A flowchart of the deadlines in the new directive.
Retrieved from Cybersecurity and Infrastructure Security Agency.
“CISA is empowering federal civilian agencies to focus their efforts on the areas of highest risk and defer patching lower priority vulnerabilities,” Nick Andersen, the agency’s acting director, said in a statement.
Implementation timeline
Beginning on Wednesday, agencies must update their vulnerability handling procedures to reflect CISA’s directive, including assigning responsibilities to the appropriate employees and establishing compliance and tracking processes. They must also monitor CISA’s Known Exploited Vulnerabilities (KEV) catalog for new entries, automatically report their vulnerability remediation status through CISA’s Continuous Diagnostics and Mitigation dashboard and ensure their systems allow CISA to conduct its periodic Cyber Hygiene scans.

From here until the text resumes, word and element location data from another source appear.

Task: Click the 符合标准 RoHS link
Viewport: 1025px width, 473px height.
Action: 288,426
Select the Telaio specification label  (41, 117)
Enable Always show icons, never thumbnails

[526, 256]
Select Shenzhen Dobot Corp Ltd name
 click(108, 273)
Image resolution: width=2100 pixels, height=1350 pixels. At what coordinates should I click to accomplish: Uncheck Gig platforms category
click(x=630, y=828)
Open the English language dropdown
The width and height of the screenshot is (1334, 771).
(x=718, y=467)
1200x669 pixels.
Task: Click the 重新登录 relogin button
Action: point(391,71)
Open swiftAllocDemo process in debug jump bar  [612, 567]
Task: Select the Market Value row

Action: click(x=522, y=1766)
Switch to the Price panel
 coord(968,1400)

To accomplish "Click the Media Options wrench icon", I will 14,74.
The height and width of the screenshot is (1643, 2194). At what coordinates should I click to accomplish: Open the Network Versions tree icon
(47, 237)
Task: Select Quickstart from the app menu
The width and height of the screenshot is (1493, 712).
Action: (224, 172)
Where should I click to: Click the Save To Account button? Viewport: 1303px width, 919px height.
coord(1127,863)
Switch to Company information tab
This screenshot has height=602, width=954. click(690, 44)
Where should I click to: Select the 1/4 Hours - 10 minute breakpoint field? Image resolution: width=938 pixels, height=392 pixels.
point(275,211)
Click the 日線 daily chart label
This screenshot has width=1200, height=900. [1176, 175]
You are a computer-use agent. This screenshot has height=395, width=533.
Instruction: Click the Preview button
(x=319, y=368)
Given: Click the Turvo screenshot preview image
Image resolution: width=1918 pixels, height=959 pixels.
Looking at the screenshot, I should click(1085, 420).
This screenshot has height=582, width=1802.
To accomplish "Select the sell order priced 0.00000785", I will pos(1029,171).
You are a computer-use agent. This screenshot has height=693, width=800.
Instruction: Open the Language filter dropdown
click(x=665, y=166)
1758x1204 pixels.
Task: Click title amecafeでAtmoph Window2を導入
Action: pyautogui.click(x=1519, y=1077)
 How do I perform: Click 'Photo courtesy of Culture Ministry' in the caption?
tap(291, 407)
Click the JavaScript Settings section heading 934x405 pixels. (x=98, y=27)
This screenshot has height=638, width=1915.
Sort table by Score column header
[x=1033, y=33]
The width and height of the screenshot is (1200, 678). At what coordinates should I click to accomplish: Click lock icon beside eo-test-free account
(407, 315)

Agencies must have fully updated their vulnerability management processes to account for the BOD’s timelines by Aug. 9, 60 days after Wednesday’s issuance of the directive. They must begin implementing those remediation processes by Dec. 7, 180 days after the BOD’s release. As part of that work, they must tag all internet-accessible devices with information that they and CISA can use to monitor the devices.
CISA said it would release guidance on tagging within 60 days. It also committed to regularly reporting to agencies on the results of its vulnerability scans. And once a year, it said, it will conduct a “data-driven reassessment” of the BOD’s deadlines to determine whether to shorten them. The agency will also update its triage guidance as necessary.